Beneath this instruction is a listing. Transcribe from it only the stretch from the line with "Facebook (406, 1983)" through the line with "Apple旗艦館 (172, 355)", both end lines included, exactly as written.

*Data excerpts*
--------------------------------------------------

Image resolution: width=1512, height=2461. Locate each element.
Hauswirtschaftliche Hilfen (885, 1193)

--------------------------------------------------

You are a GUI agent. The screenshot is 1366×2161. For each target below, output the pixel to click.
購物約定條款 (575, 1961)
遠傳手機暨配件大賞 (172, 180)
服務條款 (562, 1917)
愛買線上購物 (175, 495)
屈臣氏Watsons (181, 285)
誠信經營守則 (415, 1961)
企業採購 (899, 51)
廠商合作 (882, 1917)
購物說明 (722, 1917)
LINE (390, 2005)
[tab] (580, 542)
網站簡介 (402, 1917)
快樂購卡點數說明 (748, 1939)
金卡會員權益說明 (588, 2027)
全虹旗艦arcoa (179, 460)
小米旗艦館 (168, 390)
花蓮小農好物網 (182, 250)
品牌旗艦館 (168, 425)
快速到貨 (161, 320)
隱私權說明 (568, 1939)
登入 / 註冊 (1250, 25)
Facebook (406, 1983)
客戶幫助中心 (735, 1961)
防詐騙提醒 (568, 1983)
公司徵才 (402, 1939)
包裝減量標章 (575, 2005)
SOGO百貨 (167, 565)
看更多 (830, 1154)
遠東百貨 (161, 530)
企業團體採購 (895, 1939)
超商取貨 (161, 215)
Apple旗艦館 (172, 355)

--------------------------------------------------

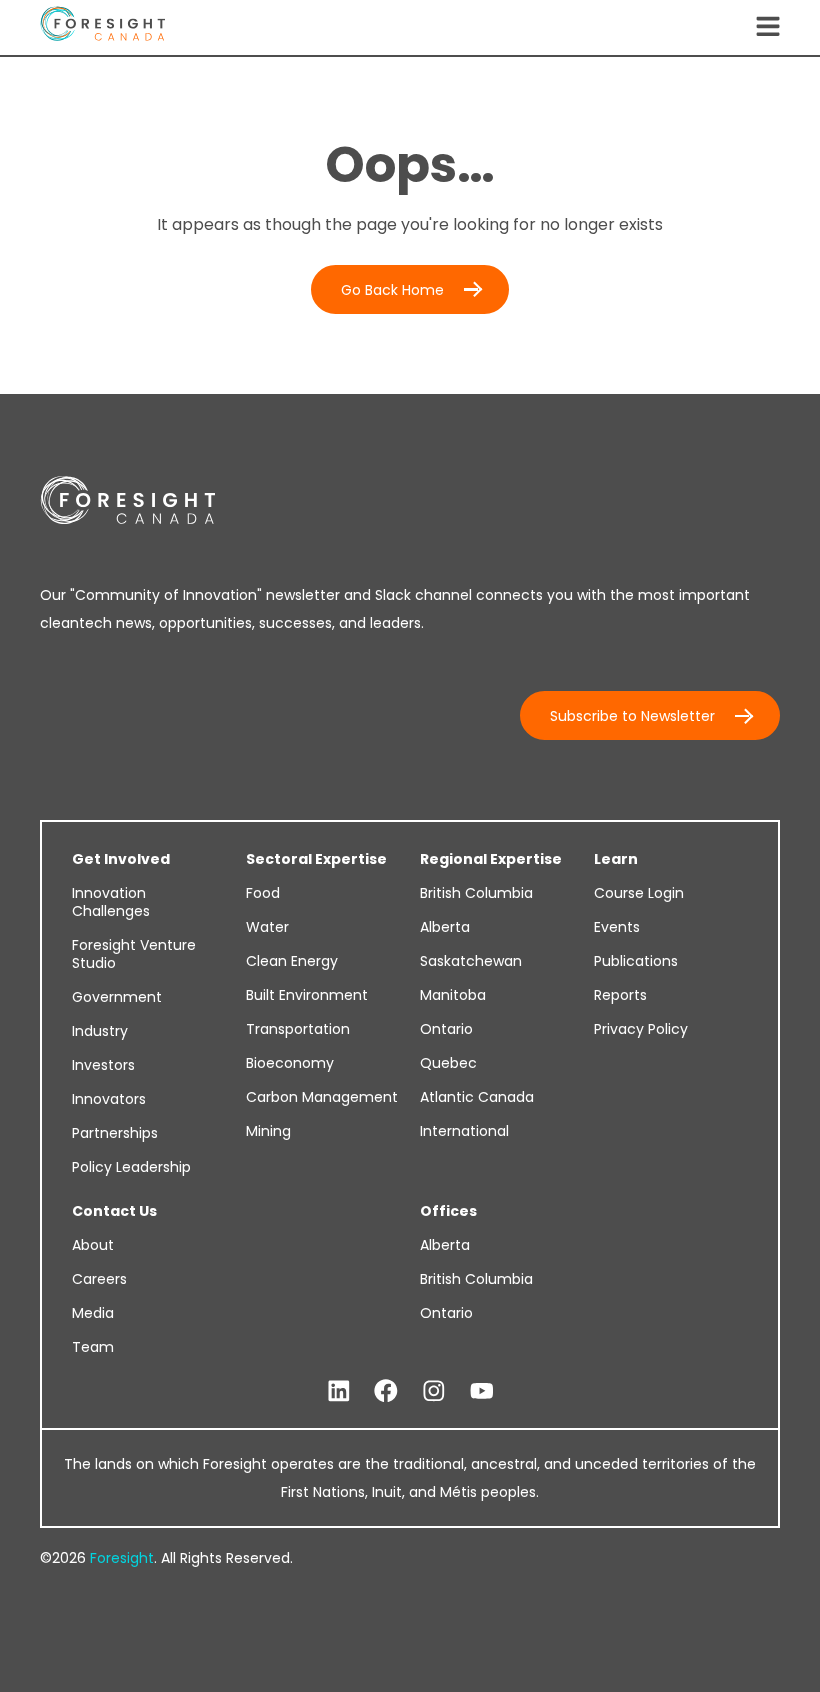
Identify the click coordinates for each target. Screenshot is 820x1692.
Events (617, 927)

--------------------------------------------------

*Task answer*
Facebook (406, 1983)
客戶幫助中心 (735, 1961)
防詐騙提醒 (568, 1983)
公司徵才 (402, 1939)
包裝減量標章 (575, 2005)
SOGO百貨 (167, 565)
看更多 (830, 1154)
遠東百貨 (161, 530)
企業團體採購 (895, 1939)
超商取貨 (161, 215)
Apple旗艦館 (172, 355)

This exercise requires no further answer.